A quick philosophical overview of the rise of post modernism and of doubt. It argues that truth, however inconvenient, remains.

Of course the strong strand of Romanticism in modern culture could do all sorts of things with words so that language became a game of semantics where words were small on content but large on connotation. So “commitment” sounded good, it was even good for a slogan, but it had lost all meaning. Inevitably the commitment did not last. Some people looked for more commitment or other commitment that might give satisfaction but they seldom found that ideal creed, party, or love affair for they all looked inviting at first but all turned to dust or took up too much time or energy. People instead, now watch sport or game shows on television and “nobody thinks too much on Desolation Row”.
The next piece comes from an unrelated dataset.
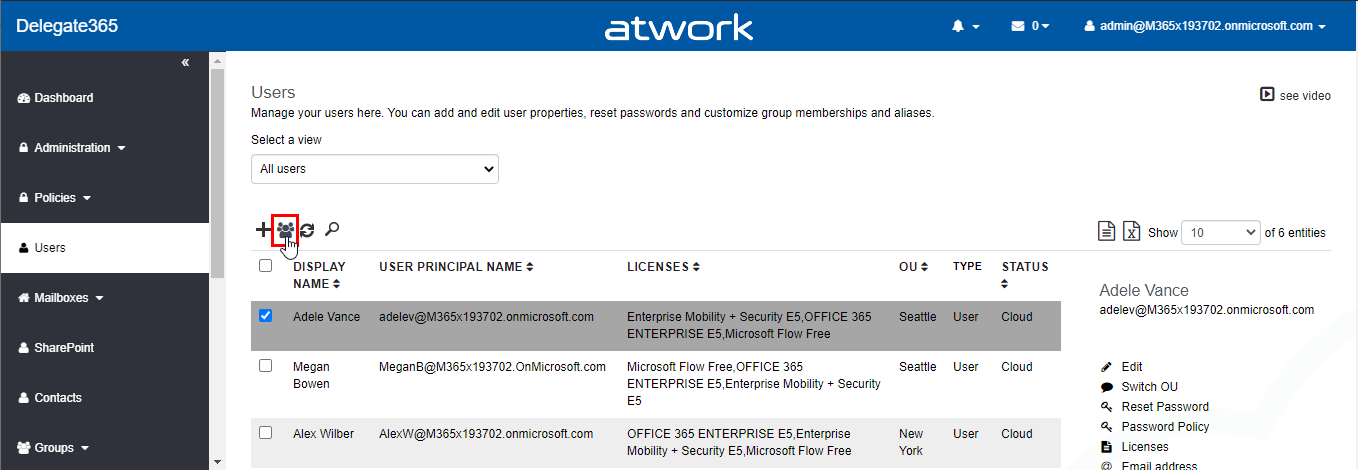Collapse the sidebar with double chevron
Image resolution: width=1358 pixels, height=470 pixels.
[185, 63]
As confusion turns to disillusion so philosophy tries to understand and academics work out a theory and write a paper on what it is all about. Post Modernism, Post Christianity, and Post History and all the other Post Whatever, are simply existentialism where the despair and the angst has been replaced by a belief that we can do it ourselves. Reality is socially constructed. Well that is partly true. The reality out there is reflected in our thoughts, so what? It is still reality out there, and we do our best to perceive it.

History is socially constructed. Of course it is, we can only interpret and apply the sources for our historical investigation. What we have may not be way it really was but there are some obvious factors that guarantee the skilled historian can get some way to understand the past and its people. We have a common humanity for a start. The passions and the fears are the same for everyman and for every woman. The hopes and the ambitions may have different cultural clothing but they are, in the end, the same. They are hopes of love, for security, and for recognition. So what is the problem?

Morality is socially constructed. That is partly true in that we make the laws, but on what basis do we make them and is it a just one. Our thinking, from Kierkegaard and Nietzsche, is that we have pulled the moral rug from under our feet. Neither of these, nor Kant, nor Hegel, have been able to solve the problem. They have not been able to show us how we make a morality that is not based on absolutes. That is, one which is based on a reality that is really out there. Truth is not expediency, nor is it preference, my perception may be far from the truth but truth persists and, by a dialogue with my fellows, I may learn enough to get a bit closer to it. Maybe in this life I shall never attain to it but it is there nevertheless.

We cannot of course live with the Superman of Nietzsche, nor with Kierkegaard leaping off the high board into the void, without knowing whether there is water in the pool or not. In a court of law the witness is required to tell the truth, “beyond all reasonable doubt”. The judge and jury accept it as truth if it can be backed up by other independent witness, or by other, irrefutable facts. The Judge, of course interprets and applies the law to the case, but that is another matter. The witnesses and the jury are concerned with truth and they do not understand that as something which is socially constructed. We cannot live with Post Modernism. As soon as we enter the realities of every day life whether it is an office, a factory or a court of law we find we are stuck with the truth and we feel cheated if we cannot find it.